Items from a dataset:
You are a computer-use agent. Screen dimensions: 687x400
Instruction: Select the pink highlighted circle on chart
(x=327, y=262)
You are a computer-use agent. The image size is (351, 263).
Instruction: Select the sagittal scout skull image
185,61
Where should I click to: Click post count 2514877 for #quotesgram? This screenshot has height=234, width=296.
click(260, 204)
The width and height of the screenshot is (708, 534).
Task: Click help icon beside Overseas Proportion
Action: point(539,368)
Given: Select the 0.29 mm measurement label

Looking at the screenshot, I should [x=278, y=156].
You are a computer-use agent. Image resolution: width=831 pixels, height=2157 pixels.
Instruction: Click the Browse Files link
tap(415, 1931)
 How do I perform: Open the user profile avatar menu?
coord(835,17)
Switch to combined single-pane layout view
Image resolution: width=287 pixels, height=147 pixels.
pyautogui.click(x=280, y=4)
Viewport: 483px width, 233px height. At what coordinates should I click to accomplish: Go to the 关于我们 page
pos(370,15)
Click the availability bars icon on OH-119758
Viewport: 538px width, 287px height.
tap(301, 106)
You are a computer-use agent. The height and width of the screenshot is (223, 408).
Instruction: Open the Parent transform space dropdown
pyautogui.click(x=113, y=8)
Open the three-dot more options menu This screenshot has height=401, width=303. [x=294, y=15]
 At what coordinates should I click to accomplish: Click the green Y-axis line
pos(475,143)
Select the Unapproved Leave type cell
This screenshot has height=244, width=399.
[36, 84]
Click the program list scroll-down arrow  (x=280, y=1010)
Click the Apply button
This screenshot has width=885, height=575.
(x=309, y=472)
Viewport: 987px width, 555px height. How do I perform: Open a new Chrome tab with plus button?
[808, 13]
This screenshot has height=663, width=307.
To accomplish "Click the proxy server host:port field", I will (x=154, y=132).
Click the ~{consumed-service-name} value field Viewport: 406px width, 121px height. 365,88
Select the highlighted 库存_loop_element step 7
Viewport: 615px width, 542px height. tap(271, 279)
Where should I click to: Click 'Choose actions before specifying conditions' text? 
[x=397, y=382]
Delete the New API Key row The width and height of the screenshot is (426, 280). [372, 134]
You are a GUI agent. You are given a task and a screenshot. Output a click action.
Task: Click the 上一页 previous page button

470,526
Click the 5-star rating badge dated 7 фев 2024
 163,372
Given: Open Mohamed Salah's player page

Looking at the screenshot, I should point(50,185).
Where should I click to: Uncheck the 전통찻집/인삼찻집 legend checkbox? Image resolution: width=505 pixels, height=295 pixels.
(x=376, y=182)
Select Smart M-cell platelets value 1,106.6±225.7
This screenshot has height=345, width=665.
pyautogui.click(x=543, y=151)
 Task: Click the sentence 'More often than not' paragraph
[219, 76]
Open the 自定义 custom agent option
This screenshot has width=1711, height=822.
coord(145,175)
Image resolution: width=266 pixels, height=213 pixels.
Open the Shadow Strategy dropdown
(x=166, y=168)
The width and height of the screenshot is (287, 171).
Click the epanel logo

#### Problem description:
Transcribe the records above in full, exactly as they stand.

#### Answer box:
You are a computer-use agent. Screen dimensions: 687x400
Instruction: Select the pink highlighted circle on chart
(x=327, y=262)
You are a computer-use agent. The image size is (351, 263).
Instruction: Select the sagittal scout skull image
185,61
Where should I click to: Click post count 2514877 for #quotesgram? This screenshot has height=234, width=296.
click(260, 204)
The width and height of the screenshot is (708, 534).
Task: Click help icon beside Overseas Proportion
Action: point(539,368)
Given: Select the 0.29 mm measurement label

Looking at the screenshot, I should [x=278, y=156].
You are a computer-use agent. Image resolution: width=831 pixels, height=2157 pixels.
Instruction: Click the Browse Files link
tap(415, 1931)
 How do I perform: Open the user profile avatar menu?
coord(835,17)
Switch to combined single-pane layout view
Image resolution: width=287 pixels, height=147 pixels.
pyautogui.click(x=280, y=4)
Viewport: 483px width, 233px height. At what coordinates should I click to accomplish: Go to the 关于我们 page
pos(370,15)
Click the availability bars icon on OH-119758
Viewport: 538px width, 287px height.
tap(301, 106)
You are a computer-use agent. The height and width of the screenshot is (223, 408).
Instruction: Open the Parent transform space dropdown
pyautogui.click(x=113, y=8)
Open the three-dot more options menu This screenshot has height=401, width=303. [x=294, y=15]
 At what coordinates should I click to accomplish: Click the green Y-axis line
pos(475,143)
Select the Unapproved Leave type cell
This screenshot has height=244, width=399.
[36, 84]
Click the program list scroll-down arrow  (x=280, y=1010)
Click the Apply button
This screenshot has width=885, height=575.
(x=309, y=472)
Viewport: 987px width, 555px height. How do I perform: Open a new Chrome tab with plus button?
[808, 13]
This screenshot has height=663, width=307.
To accomplish "Click the proxy server host:port field", I will (x=154, y=132).
Click the ~{consumed-service-name} value field Viewport: 406px width, 121px height. 365,88
Select the highlighted 库存_loop_element step 7
Viewport: 615px width, 542px height. tap(271, 279)
Where should I click to: Click 'Choose actions before specifying conditions' text? 
[x=397, y=382]
Delete the New API Key row The width and height of the screenshot is (426, 280). [372, 134]
You are a GUI agent. You are given a task and a screenshot. Output a click action.
Task: Click the 上一页 previous page button

470,526
Click the 5-star rating badge dated 7 фев 2024
 163,372
Given: Open Mohamed Salah's player page

Looking at the screenshot, I should point(50,185).
Where should I click to: Uncheck the 전통찻집/인삼찻집 legend checkbox? Image resolution: width=505 pixels, height=295 pixels.
(x=376, y=182)
Select Smart M-cell platelets value 1,106.6±225.7
This screenshot has height=345, width=665.
pyautogui.click(x=543, y=151)
 Task: Click the sentence 'More often than not' paragraph
[219, 76]
Open the 自定义 custom agent option
This screenshot has width=1711, height=822.
coord(145,175)
Image resolution: width=266 pixels, height=213 pixels.
Open the Shadow Strategy dropdown
(x=166, y=168)
The width and height of the screenshot is (287, 171).
Click the epanel logo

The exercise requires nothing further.